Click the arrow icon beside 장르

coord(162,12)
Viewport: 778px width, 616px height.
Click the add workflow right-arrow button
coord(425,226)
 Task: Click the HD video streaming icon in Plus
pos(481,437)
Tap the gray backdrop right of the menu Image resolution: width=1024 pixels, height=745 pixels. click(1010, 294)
* * *
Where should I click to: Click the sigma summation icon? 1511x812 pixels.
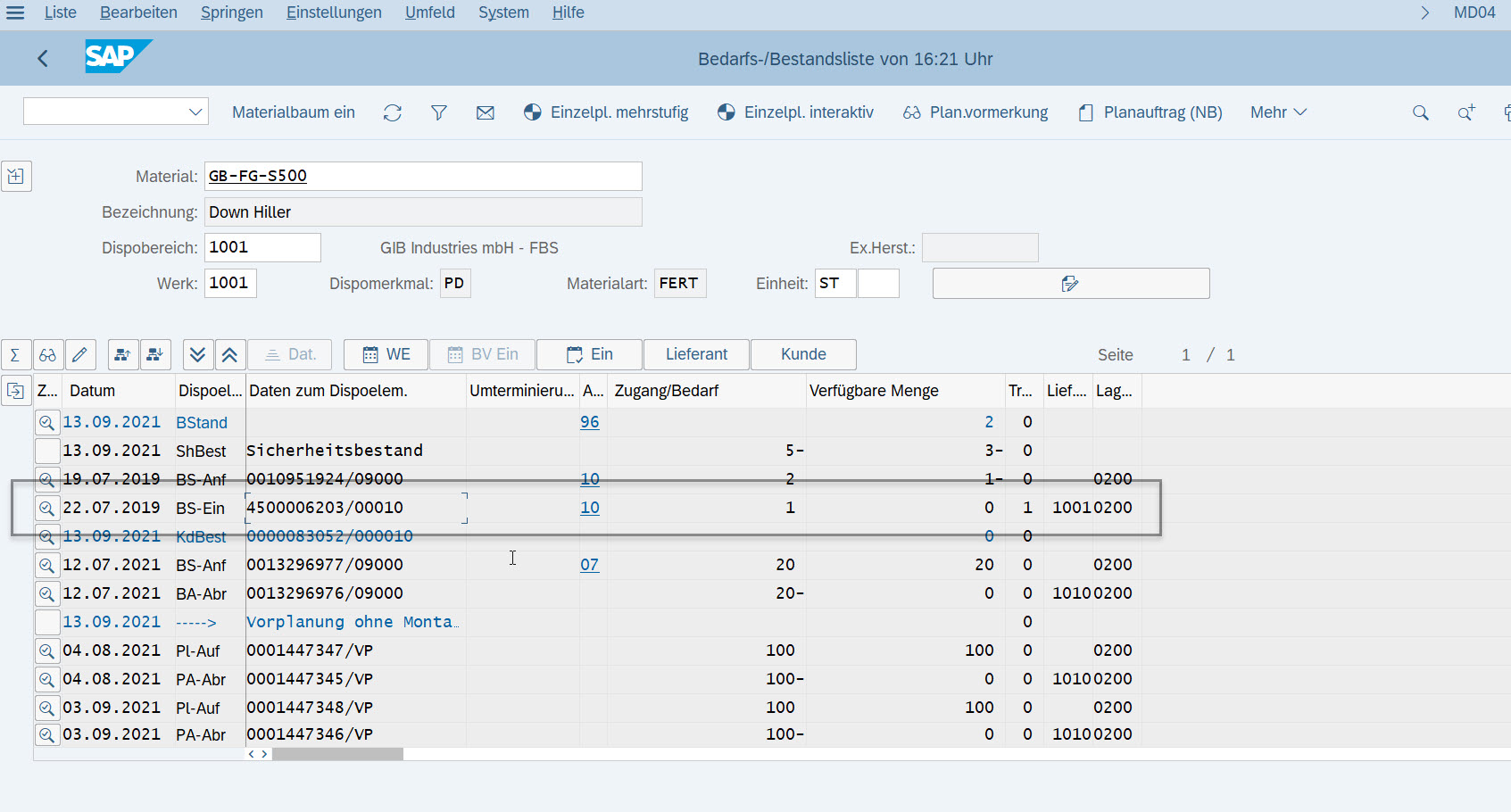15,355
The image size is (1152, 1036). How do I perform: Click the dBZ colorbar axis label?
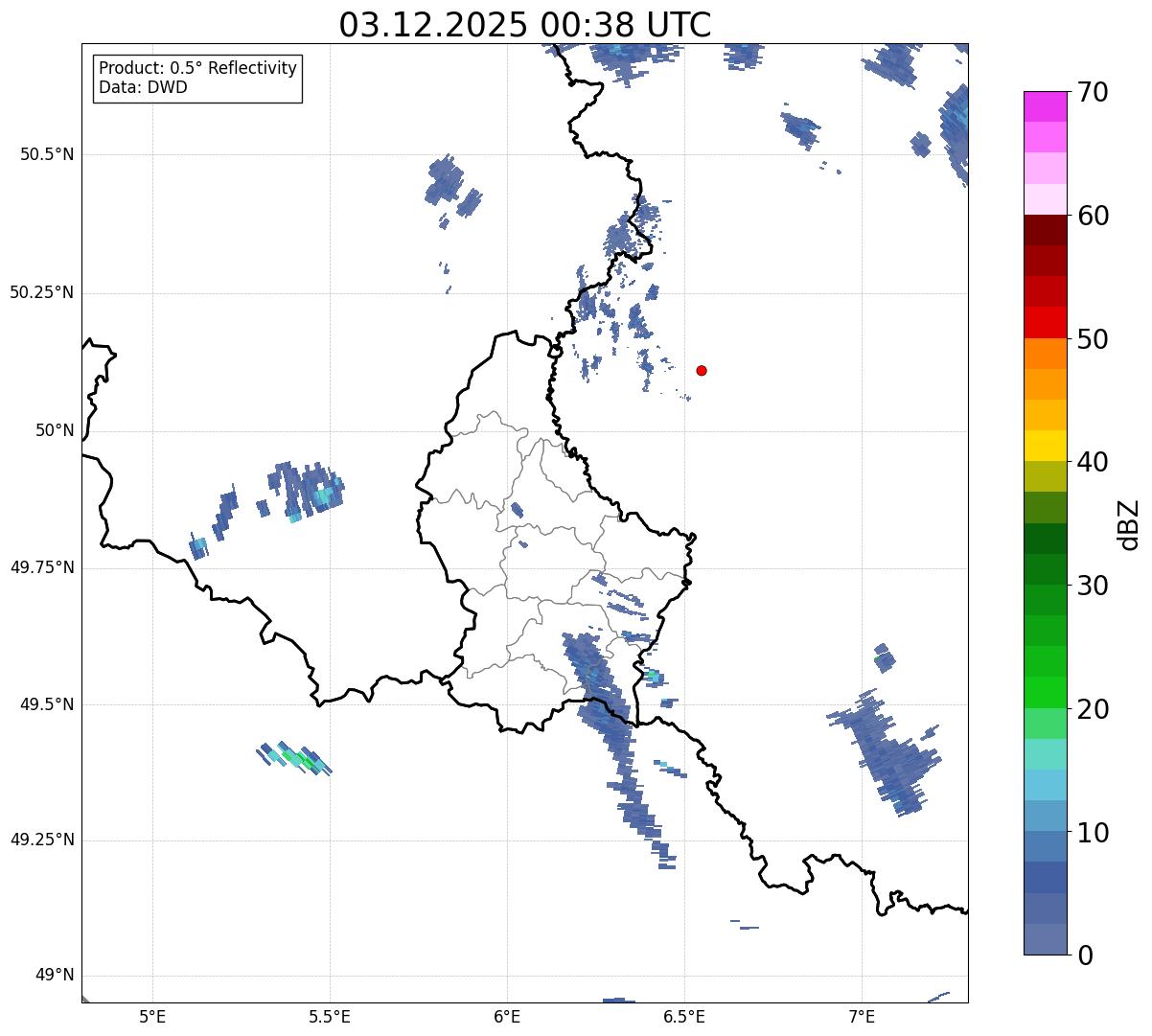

Goal: Please reproduce the data from the line with "Viewport: 778px width, 616px height." up to and including the line with "Tap the gray", keeping every line exactly as it appears.

The response:
Viewport: 778px width, 616px height.
Click the add workflow right-arrow button
coord(425,226)
 Task: Click the HD video streaming icon in Plus
pos(481,437)
Tap the gray backdrop right of the menu Image resolution: width=1024 pixels, height=745 pixels. click(1010, 294)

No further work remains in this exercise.